Lady Bird – Review

Worth seeing: for Saoirse Ronan's dominant, tender turn in a warm-hearted coming-of-age drama
Director:Greta Gerwig
Featuring:Saoirse Ronan, Timothée Chalamet, Tracy Letts, Beanie Feldstein, Jordan Rodrigues, Laurie Metcalf, Lois Smith, Lucas Hedges, Marielle Scott, Odeya Rush, Stephen McKinley Henderson
Length:94 minutes
Certificate:15
Country:US
Released:16th February 2018

WHAT’S IT ABOUT?

It’s 2002 and the best thing that seventeen year old Sacramento school-girl Christine (Saoirse Ronan) can say about life is that the year is a palindrome.

Her father (Tracy Letts) suffers from depression and has lost his job. Her mother (Laurie Metcalf) is an overworked nurse, doing as many shifts as she can to give her a good Catholic education and keep the family going. Her brother Miguel (Jordan Rodrigues) is a goth in a dead-end job.
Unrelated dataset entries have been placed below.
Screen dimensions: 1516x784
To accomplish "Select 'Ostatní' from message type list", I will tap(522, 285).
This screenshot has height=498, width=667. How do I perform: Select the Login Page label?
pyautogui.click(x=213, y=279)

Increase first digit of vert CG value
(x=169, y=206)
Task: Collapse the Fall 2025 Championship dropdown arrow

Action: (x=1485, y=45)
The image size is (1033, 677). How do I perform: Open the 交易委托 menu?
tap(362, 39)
Christine wants more for herself – a more inspiring name, for starters, so she calls herself Lady Bird.

During the course of her final year at high school, Lady Bird dips her toes into the whirlpool of falling in and out of love, falling in and out with her mother and her friends and falling foul of her teachers as she aspires to study in New York, where she hopes she’ll be able to spread her wings, expand her horizons and find herself.

WHAT’S IT LIKE?

Greta Gerwig has made a name for herself as an actress in a variety of slightly off-beat comedies and dramas. Here, for the first time, he has a go at writing a screenplay and directing it on her own.

She’s picked subject matter she clearly knows about – chiefly growing up and having a mother.

At the heart of this film is Lady Bird’s tender but fragile relationship with her mother – with both Saoirse Ronan and Laurie Metcalf delivering thoroughly convincing turns in their love-hate relationship. While both her mother and her convent-school teachers constantly put her down and destroy her hope, there’s just enough love thrown in for us to see that actually, they want her to fail to live up to her promise because they love her too much to lose her.

Tracy Letts is pitch-perfect as the depressive father who still has the altruism to try to protect his children from his own misery – and despite having nothing to offer but support, is Lady Bird’s most positive influence.

But this film doesn’t have anything new to say about anything. From the coming-of-age of a high-school kid to difficult relationship with parents to trying to impress the cool kids at the expense of your real friends, to trying to be better than your parents expectations – there’s nothing here we haven’t seen before.

While Lady Bird is oddly likeable for a pretentious, bratty teenager and her relationships with her parents are heart-breakingly real and tender, the film feels disappointingly stale.

What it does, it does tremendously well, but it doesn’t do anything fresh.